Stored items
========

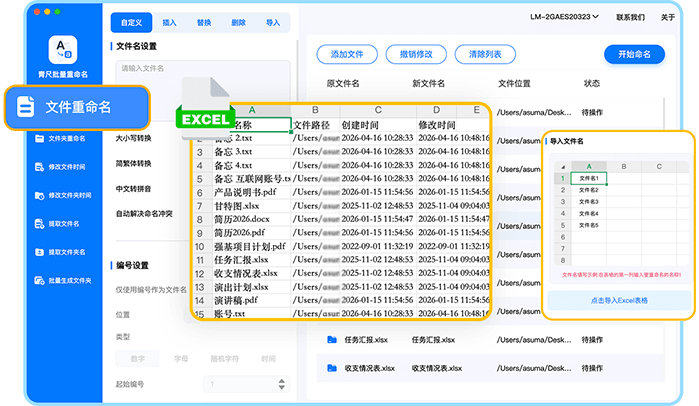Click the 提取文件名 sidebar icon
The height and width of the screenshot is (406, 699).
point(39,223)
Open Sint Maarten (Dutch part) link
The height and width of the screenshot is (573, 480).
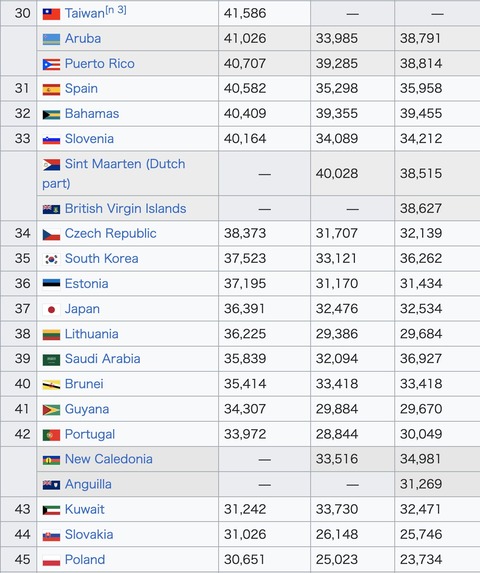(x=114, y=174)
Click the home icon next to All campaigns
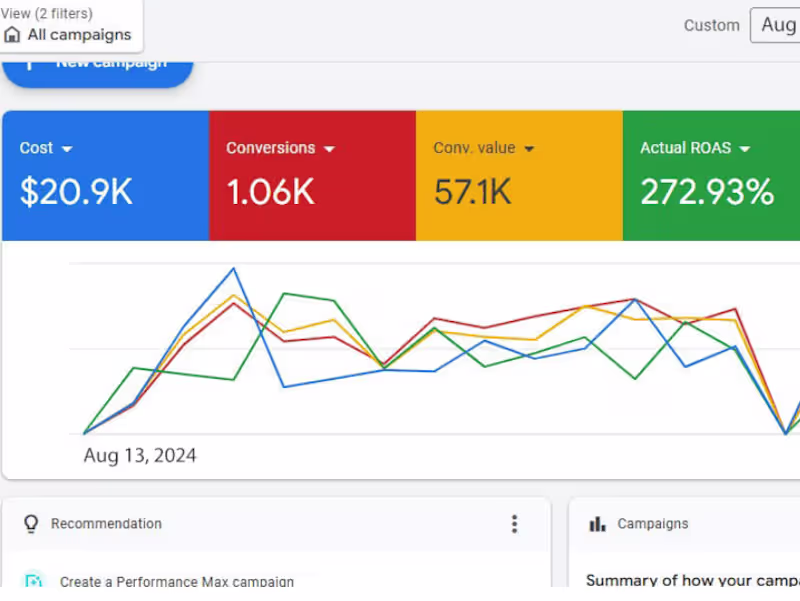This screenshot has height=601, width=800. click(x=14, y=35)
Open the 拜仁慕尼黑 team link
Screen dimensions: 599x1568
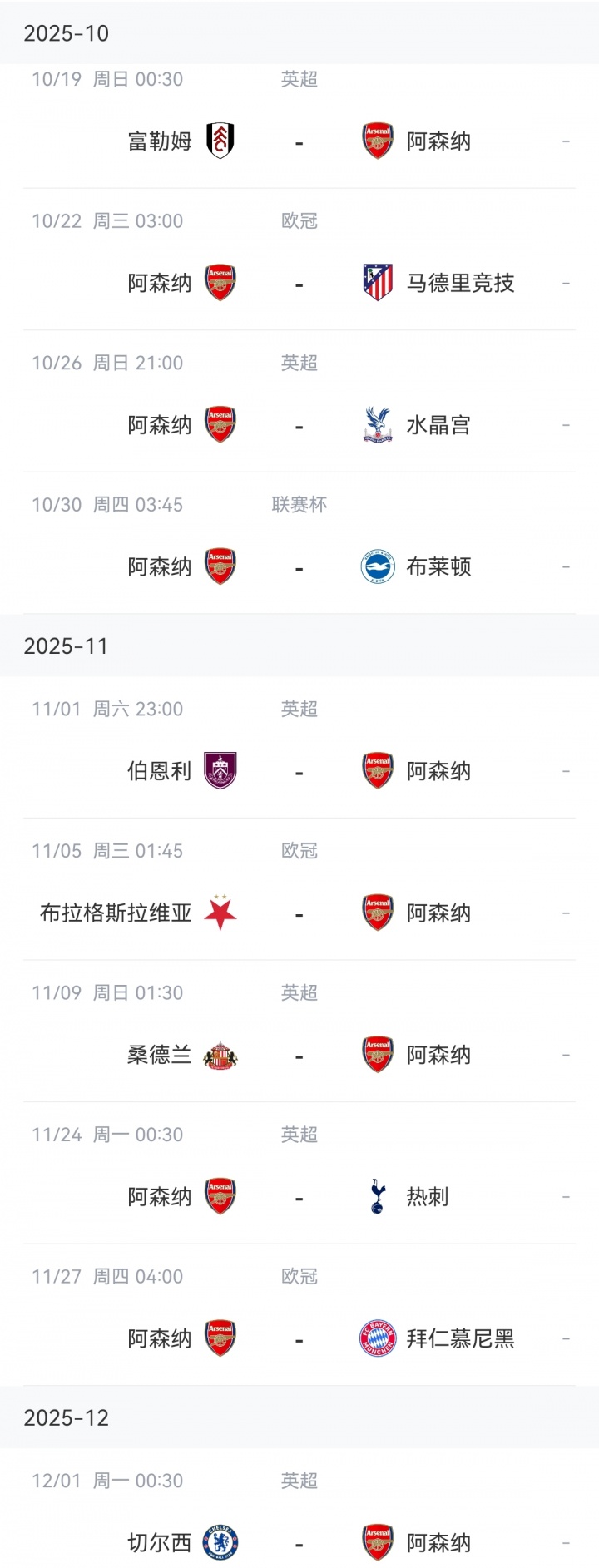[460, 1339]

========

- _ACTIVITY_
Give again, word for word, only the lines from the one with "Click the home icon next to All campaigns" through the last line of the entries, both included; no pictures go in the copy.

- _RESPONSE AREA_
Click the home icon next to All campaigns
This screenshot has height=601, width=800. click(x=14, y=35)
Open the 拜仁慕尼黑 team link
Screen dimensions: 599x1568
[460, 1339]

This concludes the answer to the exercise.